Now that we have that out of the way, let me get to my thoughts on the Subculture Palette. First of all, I love the colors. This palette, with its tones ranging from deep teal to bright mustard, is a beautiful addition to one’s autumn makeup routine. Next, as expected, the shades are all pigmented and soft.
Speaking of soft, let’s talk about the main issue everyone is having: the kick-up. I will not deny that the majority of this palette is powdery as hell if you swirl your brush in it. I find that it helps to think about this palette as containing pressed pigments, rather than shadows. In other words, a little goes a long way. The exception to this rule are the two duo-chromes: Cube and Electric. These are not nearly as pigmented as the others and are best to use on top of other shades.

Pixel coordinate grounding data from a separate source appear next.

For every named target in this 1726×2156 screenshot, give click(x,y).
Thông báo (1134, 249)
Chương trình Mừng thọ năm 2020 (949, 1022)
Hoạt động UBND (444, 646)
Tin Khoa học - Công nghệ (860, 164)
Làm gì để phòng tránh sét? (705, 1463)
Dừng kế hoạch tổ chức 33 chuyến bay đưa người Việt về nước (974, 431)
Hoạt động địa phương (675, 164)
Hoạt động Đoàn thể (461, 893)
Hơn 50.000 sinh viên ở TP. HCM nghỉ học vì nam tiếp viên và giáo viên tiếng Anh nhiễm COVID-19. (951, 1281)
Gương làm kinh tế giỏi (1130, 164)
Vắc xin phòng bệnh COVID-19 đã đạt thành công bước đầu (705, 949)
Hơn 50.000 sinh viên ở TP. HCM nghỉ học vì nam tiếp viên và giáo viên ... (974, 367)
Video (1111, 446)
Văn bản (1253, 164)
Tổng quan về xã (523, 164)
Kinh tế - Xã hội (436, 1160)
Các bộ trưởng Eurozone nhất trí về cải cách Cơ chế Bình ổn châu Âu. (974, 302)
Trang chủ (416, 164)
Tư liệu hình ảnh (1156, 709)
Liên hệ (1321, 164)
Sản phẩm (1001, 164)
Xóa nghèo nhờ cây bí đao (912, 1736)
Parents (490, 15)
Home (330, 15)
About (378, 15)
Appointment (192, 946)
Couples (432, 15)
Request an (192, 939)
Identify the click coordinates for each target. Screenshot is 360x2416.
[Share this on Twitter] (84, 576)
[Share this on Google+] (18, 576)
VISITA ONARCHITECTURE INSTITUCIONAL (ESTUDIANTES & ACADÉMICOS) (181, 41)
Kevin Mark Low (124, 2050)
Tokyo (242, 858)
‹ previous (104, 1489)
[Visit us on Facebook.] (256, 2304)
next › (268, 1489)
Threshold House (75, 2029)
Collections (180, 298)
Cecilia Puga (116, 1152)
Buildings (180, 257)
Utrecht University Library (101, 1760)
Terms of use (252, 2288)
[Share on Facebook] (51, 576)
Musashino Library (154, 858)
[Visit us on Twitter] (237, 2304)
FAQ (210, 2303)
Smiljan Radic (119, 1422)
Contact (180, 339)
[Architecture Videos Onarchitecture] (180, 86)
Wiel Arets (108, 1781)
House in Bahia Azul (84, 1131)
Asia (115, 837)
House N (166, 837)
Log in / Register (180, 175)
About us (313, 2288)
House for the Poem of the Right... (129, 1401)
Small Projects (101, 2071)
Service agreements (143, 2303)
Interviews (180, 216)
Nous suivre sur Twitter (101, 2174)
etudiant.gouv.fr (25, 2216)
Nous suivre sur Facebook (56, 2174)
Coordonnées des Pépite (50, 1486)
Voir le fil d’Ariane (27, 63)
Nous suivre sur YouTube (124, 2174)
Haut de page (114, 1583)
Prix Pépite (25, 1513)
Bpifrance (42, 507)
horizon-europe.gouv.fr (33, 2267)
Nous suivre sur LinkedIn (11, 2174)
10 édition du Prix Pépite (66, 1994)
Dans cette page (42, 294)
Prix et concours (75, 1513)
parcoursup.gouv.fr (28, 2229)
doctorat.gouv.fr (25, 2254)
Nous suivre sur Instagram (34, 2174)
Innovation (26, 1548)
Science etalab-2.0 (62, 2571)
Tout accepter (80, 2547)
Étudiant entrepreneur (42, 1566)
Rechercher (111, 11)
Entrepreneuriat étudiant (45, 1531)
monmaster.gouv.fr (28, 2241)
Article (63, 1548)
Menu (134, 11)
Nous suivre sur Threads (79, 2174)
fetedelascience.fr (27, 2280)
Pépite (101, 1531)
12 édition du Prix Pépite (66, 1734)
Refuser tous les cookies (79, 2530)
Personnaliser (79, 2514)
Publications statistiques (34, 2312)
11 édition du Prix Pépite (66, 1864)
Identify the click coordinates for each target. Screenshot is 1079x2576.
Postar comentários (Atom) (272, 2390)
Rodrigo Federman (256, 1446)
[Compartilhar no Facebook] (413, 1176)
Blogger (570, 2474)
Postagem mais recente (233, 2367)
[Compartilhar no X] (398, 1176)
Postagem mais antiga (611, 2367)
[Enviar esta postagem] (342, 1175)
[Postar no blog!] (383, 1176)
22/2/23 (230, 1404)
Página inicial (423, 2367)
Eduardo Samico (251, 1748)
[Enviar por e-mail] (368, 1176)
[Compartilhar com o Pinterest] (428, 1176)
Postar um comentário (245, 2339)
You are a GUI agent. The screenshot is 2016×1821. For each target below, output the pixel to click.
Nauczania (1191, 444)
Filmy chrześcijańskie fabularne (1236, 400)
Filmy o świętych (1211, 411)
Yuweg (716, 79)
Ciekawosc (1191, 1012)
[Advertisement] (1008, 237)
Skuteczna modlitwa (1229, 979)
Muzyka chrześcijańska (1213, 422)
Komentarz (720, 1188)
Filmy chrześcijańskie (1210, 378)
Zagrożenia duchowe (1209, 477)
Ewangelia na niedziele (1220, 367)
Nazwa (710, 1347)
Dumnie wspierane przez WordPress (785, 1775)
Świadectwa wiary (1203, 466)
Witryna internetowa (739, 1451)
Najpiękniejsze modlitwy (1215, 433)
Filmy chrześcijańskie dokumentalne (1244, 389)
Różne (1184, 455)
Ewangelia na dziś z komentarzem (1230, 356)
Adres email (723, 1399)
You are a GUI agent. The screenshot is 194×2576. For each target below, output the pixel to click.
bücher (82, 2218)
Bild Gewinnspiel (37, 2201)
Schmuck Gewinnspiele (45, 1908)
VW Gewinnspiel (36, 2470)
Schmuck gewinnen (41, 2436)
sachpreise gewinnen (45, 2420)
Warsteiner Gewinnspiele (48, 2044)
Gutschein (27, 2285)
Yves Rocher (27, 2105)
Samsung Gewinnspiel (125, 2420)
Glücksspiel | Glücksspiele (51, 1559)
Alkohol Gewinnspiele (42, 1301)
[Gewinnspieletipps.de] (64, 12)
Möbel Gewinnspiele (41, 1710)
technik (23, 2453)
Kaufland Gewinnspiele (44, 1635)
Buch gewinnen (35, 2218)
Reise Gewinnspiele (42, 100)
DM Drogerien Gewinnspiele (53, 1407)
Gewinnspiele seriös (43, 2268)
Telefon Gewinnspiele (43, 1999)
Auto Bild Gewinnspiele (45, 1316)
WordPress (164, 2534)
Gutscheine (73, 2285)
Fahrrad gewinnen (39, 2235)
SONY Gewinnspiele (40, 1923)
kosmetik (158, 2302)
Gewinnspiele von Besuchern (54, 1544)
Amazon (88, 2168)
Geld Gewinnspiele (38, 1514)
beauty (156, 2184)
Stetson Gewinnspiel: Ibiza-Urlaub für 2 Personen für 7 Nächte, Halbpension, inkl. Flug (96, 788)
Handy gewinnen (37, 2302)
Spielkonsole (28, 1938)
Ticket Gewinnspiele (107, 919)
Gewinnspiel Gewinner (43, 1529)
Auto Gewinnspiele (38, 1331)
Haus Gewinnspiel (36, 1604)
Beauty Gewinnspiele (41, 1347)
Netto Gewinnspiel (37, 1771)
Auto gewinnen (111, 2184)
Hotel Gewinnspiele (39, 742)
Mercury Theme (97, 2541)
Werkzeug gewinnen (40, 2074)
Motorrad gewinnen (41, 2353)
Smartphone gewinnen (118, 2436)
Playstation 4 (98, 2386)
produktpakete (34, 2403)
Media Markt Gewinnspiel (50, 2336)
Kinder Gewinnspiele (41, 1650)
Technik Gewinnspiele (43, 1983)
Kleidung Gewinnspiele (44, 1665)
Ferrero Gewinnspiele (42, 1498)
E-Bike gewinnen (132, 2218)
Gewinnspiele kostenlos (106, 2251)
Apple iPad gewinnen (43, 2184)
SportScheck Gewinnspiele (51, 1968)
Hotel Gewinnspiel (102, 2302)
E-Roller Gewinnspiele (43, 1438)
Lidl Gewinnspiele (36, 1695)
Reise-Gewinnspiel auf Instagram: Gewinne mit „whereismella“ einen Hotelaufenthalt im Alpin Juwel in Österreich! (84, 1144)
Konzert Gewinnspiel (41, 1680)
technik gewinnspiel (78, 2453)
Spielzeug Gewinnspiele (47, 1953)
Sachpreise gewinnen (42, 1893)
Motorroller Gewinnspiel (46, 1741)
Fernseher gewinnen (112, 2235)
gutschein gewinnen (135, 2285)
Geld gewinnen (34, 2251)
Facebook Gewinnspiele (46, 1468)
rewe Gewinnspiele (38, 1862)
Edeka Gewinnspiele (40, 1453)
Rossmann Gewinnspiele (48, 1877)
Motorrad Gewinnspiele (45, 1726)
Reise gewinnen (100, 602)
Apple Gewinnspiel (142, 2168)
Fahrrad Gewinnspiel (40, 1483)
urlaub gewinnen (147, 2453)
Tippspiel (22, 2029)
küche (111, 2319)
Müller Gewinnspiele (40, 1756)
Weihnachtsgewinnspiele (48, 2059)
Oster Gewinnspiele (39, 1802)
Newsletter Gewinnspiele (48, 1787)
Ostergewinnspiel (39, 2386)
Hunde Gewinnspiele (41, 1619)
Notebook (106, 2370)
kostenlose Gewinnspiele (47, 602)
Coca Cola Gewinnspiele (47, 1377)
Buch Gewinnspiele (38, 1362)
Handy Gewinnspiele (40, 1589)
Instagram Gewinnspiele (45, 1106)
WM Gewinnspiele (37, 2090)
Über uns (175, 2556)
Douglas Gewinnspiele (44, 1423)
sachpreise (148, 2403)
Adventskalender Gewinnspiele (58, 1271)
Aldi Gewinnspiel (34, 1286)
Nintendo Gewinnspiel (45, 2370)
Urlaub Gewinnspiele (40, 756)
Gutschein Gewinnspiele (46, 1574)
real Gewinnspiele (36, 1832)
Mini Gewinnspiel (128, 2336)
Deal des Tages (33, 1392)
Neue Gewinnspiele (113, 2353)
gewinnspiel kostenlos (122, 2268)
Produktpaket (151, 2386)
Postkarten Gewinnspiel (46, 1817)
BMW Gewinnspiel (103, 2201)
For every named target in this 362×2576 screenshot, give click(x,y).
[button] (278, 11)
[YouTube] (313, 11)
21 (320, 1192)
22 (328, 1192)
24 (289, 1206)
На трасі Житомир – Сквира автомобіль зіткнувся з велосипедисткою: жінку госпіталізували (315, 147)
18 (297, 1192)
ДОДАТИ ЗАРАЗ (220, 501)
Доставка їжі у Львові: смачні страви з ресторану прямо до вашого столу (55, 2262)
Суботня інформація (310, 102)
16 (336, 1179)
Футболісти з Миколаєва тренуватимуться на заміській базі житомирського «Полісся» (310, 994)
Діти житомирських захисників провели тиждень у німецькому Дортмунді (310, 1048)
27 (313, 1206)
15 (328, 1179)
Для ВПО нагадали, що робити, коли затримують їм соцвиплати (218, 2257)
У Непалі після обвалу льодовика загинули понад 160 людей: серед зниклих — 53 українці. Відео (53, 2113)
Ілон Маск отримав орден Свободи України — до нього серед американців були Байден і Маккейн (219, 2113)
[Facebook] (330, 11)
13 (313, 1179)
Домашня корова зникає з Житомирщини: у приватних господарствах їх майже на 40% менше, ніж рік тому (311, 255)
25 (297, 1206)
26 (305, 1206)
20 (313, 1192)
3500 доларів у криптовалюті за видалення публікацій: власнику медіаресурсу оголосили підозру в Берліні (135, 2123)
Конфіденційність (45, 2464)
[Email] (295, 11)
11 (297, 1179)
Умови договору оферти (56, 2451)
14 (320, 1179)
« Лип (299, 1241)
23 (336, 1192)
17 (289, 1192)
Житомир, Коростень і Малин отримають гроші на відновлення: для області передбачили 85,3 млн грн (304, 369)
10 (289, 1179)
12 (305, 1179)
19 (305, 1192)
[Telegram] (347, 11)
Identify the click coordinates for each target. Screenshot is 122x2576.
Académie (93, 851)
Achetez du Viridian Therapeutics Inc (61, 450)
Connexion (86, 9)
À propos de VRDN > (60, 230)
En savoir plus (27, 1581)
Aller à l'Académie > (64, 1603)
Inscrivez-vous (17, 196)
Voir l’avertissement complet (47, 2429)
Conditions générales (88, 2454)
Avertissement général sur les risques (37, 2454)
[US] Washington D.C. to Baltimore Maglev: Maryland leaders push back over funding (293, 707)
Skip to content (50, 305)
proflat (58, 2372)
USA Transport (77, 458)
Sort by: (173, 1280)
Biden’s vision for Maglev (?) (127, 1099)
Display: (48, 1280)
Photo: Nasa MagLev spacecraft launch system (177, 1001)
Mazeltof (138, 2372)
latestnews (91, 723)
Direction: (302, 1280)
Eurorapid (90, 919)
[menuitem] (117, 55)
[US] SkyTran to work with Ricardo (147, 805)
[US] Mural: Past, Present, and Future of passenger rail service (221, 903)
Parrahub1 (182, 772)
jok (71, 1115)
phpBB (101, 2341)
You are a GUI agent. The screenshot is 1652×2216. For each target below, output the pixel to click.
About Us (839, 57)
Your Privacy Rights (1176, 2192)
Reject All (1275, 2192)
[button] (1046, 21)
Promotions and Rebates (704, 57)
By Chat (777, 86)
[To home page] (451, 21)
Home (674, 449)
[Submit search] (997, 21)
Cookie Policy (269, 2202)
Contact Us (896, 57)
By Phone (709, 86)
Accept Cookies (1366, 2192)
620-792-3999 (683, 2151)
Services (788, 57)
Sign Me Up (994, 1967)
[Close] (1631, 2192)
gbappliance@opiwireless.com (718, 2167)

As for blending, yeah some of the shades will look muddy if you mix them together. What do you expect to happen if you combine dirt brown and moss green? I have had no issues with my color combinations, but I go in with the expectation that my look will be fairly grungy.
So, do I think you need the Subculture Palette? No, not if finicky shadows are going to frustrate you. It’s not worth it. However, if you can deal with a learning curve and care for the overall vibe of the palette, take a chance!